---------- DATA RECORDS ----------
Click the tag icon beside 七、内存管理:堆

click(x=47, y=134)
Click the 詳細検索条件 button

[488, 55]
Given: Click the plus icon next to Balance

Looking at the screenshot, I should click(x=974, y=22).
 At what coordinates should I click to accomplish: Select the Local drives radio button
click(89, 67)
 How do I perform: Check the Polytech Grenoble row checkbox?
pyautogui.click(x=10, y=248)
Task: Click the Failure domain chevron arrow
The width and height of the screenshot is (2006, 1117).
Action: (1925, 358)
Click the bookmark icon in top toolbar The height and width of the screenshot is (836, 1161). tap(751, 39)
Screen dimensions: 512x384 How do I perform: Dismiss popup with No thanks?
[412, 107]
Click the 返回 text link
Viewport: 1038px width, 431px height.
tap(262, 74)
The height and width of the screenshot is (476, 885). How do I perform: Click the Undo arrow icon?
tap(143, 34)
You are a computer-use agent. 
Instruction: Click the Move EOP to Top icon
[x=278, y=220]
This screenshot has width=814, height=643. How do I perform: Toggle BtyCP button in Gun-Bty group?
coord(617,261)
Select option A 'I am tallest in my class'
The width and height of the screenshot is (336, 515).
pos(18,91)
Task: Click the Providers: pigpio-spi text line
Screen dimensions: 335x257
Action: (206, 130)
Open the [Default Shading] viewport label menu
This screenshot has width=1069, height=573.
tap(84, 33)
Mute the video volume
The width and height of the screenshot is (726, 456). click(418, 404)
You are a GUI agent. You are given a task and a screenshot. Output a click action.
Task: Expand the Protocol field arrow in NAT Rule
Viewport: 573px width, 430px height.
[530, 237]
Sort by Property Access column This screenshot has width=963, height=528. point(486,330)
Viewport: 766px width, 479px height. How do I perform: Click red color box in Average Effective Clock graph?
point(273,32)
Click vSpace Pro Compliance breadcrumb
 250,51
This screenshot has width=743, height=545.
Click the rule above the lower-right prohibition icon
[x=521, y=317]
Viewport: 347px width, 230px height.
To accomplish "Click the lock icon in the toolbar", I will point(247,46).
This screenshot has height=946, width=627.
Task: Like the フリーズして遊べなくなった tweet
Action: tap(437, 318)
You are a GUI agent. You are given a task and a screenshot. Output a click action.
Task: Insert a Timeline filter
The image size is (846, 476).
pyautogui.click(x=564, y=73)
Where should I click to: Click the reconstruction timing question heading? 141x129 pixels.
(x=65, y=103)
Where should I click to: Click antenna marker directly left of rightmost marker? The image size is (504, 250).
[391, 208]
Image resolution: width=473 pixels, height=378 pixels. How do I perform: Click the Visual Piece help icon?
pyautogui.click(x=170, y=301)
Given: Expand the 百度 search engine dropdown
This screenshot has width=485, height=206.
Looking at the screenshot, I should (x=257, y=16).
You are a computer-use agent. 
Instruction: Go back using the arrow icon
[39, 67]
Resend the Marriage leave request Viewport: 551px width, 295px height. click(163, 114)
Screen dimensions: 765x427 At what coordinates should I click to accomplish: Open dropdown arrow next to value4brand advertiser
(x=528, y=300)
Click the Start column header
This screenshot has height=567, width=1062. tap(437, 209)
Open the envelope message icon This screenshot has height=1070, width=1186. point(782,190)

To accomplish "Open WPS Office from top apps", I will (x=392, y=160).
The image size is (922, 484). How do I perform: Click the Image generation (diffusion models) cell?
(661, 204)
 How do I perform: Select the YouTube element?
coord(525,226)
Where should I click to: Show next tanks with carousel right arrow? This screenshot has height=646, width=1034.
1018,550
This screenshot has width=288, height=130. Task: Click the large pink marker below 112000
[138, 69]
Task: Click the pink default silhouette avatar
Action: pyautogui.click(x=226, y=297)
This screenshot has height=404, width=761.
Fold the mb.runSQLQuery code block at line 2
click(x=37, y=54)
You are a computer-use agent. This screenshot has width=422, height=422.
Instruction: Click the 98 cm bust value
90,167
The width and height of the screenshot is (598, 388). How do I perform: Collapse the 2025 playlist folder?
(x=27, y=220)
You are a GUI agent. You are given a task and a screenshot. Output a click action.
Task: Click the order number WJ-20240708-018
----------
*PROMPT*
Copy all of the data above line for line, changing nothing.

*RESPONSE*
Click the tag icon beside 七、内存管理:堆

click(x=47, y=134)
Click the 詳細検索条件 button

[488, 55]
Given: Click the plus icon next to Balance

Looking at the screenshot, I should click(x=974, y=22).
 At what coordinates should I click to accomplish: Select the Local drives radio button
click(89, 67)
 How do I perform: Check the Polytech Grenoble row checkbox?
pyautogui.click(x=10, y=248)
Task: Click the Failure domain chevron arrow
The width and height of the screenshot is (2006, 1117).
Action: (1925, 358)
Click the bookmark icon in top toolbar The height and width of the screenshot is (836, 1161). tap(751, 39)
Screen dimensions: 512x384 How do I perform: Dismiss popup with No thanks?
[412, 107]
Click the 返回 text link
Viewport: 1038px width, 431px height.
tap(262, 74)
The height and width of the screenshot is (476, 885). How do I perform: Click the Undo arrow icon?
tap(143, 34)
You are a computer-use agent. 
Instruction: Click the Move EOP to Top icon
[x=278, y=220]
This screenshot has width=814, height=643. How do I perform: Toggle BtyCP button in Gun-Bty group?
coord(617,261)
Select option A 'I am tallest in my class'
The width and height of the screenshot is (336, 515).
pos(18,91)
Task: Click the Providers: pigpio-spi text line
Screen dimensions: 335x257
Action: (206, 130)
Open the [Default Shading] viewport label menu
This screenshot has width=1069, height=573.
tap(84, 33)
Mute the video volume
The width and height of the screenshot is (726, 456). click(418, 404)
You are a GUI agent. You are given a task and a screenshot. Output a click action.
Task: Expand the Protocol field arrow in NAT Rule
Viewport: 573px width, 430px height.
[530, 237]
Sort by Property Access column This screenshot has width=963, height=528. point(486,330)
Viewport: 766px width, 479px height. How do I perform: Click red color box in Average Effective Clock graph?
point(273,32)
Click vSpace Pro Compliance breadcrumb
 250,51
This screenshot has width=743, height=545.
Click the rule above the lower-right prohibition icon
[x=521, y=317]
Viewport: 347px width, 230px height.
To accomplish "Click the lock icon in the toolbar", I will point(247,46).
This screenshot has height=946, width=627.
Task: Like the フリーズして遊べなくなった tweet
Action: tap(437, 318)
You are a GUI agent. You are given a task and a screenshot. Output a click action.
Task: Insert a Timeline filter
The image size is (846, 476).
pyautogui.click(x=564, y=73)
Where should I click to: Click the reconstruction timing question heading? 141x129 pixels.
(x=65, y=103)
Where should I click to: Click antenna marker directly left of rightmost marker? The image size is (504, 250).
[391, 208]
Image resolution: width=473 pixels, height=378 pixels. How do I perform: Click the Visual Piece help icon?
pyautogui.click(x=170, y=301)
Given: Expand the 百度 search engine dropdown
This screenshot has width=485, height=206.
Looking at the screenshot, I should (x=257, y=16).
You are a computer-use agent. 
Instruction: Go back using the arrow icon
[39, 67]
Resend the Marriage leave request Viewport: 551px width, 295px height. click(163, 114)
Screen dimensions: 765x427 At what coordinates should I click to accomplish: Open dropdown arrow next to value4brand advertiser
(x=528, y=300)
Click the Start column header
This screenshot has height=567, width=1062. tap(437, 209)
Open the envelope message icon This screenshot has height=1070, width=1186. point(782,190)

To accomplish "Open WPS Office from top apps", I will (x=392, y=160).
The image size is (922, 484). How do I perform: Click the Image generation (diffusion models) cell?
(661, 204)
 How do I perform: Select the YouTube element?
coord(525,226)
Where should I click to: Show next tanks with carousel right arrow? This screenshot has height=646, width=1034.
1018,550
This screenshot has width=288, height=130. Task: Click the large pink marker below 112000
[138, 69]
Task: Click the pink default silhouette avatar
Action: pyautogui.click(x=226, y=297)
This screenshot has height=404, width=761.
Fold the mb.runSQLQuery code block at line 2
click(x=37, y=54)
You are a computer-use agent. This screenshot has width=422, height=422.
Instruction: Click the 98 cm bust value
90,167
The width and height of the screenshot is (598, 388). How do I perform: Collapse the 2025 playlist folder?
(x=27, y=220)
You are a GUI agent. You are given a task and a screenshot. Output a click action.
Task: Click the order number WJ-20240708-018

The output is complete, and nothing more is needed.